By Poly Pantelides
THE labour minister yesterday called private sector employers to pay their staff’s Christmas bonus, a long-standing practice that has been losing favour in the private sector as employers have been cutting down wages to reduce their costs.
Known as the 13th salary because it matches an employee’s normal monthly wage, the Christmas bonus is – in theory – a right protected by law. Labour minister Zeta Emilianidou has previously warned employers that not paying the 13th salary was a criminal offence. Yesterday, she appealed to employers’ humanity.
“No employee should be left unpaid. We must all respect human rights,” she said after a meeting with unions and employers. But employers are not breaking the law if they get there is a contract or agreement with their employees not to pay a 13th salary.
The Chamber of Commerce and Industry issued a circular to its members telling them they may agree to pay the 13th salary in part or none at all if they reach an agreement with their staff because of the debt crisis.

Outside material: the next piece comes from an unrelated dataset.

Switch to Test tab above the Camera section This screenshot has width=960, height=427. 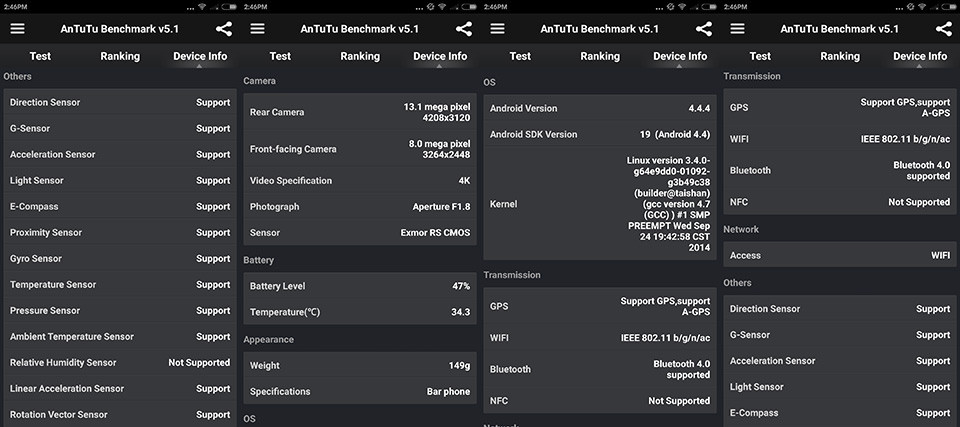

Employers are still meant to pay the bonus if it has been business practice or contractually promised, and unless otherwise specified, the 13th salary continues being an employers’ obligation, KEVE said. It called employers to ensure their staff agreed to give up the 13th salary so that businesses keep on the right side of the law.
Regardless of the law, in practice many employees in the private sector have not had their 13th salary in the last few years. It is an employers’ market with an ever growing, highly educated workforce who are now unemployed. People are holding on to their jobs, 13th salary or not.

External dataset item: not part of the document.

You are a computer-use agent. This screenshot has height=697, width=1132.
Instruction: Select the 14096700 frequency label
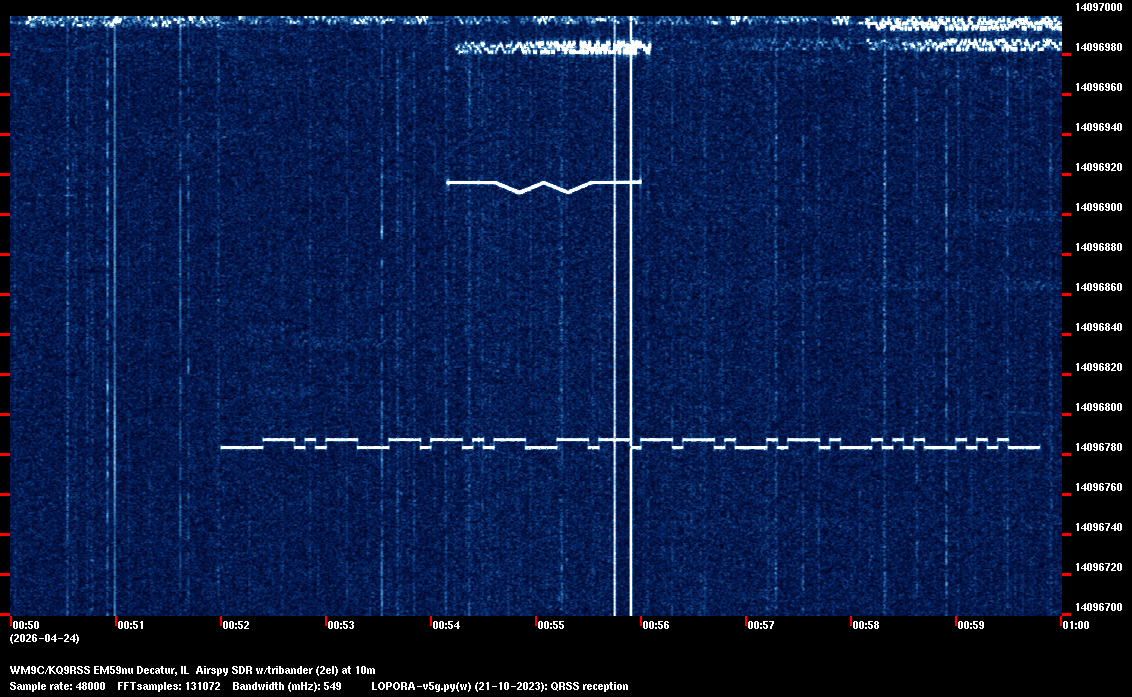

Socialist party EDEK plans to put to the plenum on Thursday a proposal to withhold a percentage of the 13th salary of all workers in the public and private sector, contributing the sum to support vulnerable groups. The other parties are not keen. Deputies continue to get their 13th salary but were yesterday discussing other means of supporting the vulnerable that kept part, or the entirety, of the MPs 13th salary intact.
Ruling party DISY suggested putting together a special solidarity fund for social cohesion and employment. The House Finance Committee deputy head, Angelos Votsis said the proposal needed more work from legal services. But he said all parties were possibly in favour of setting up a fund to help the vulnerable. He said the money could come from people with a higher income, though he did not specify the threshold and whether he thought people should volunteer or be made to contribute. Votsis said rather than rushing to vote EDEK’s proposal through, the parties should work hard come next year to “do something more substantial but in the same spirit.”
The Greens’ Giorgos Perdikis said the solidarity fund was an old story and a law was voted earlier this year. “We’re chockfull of these funds, where’s the solidarity?” Perdikis said.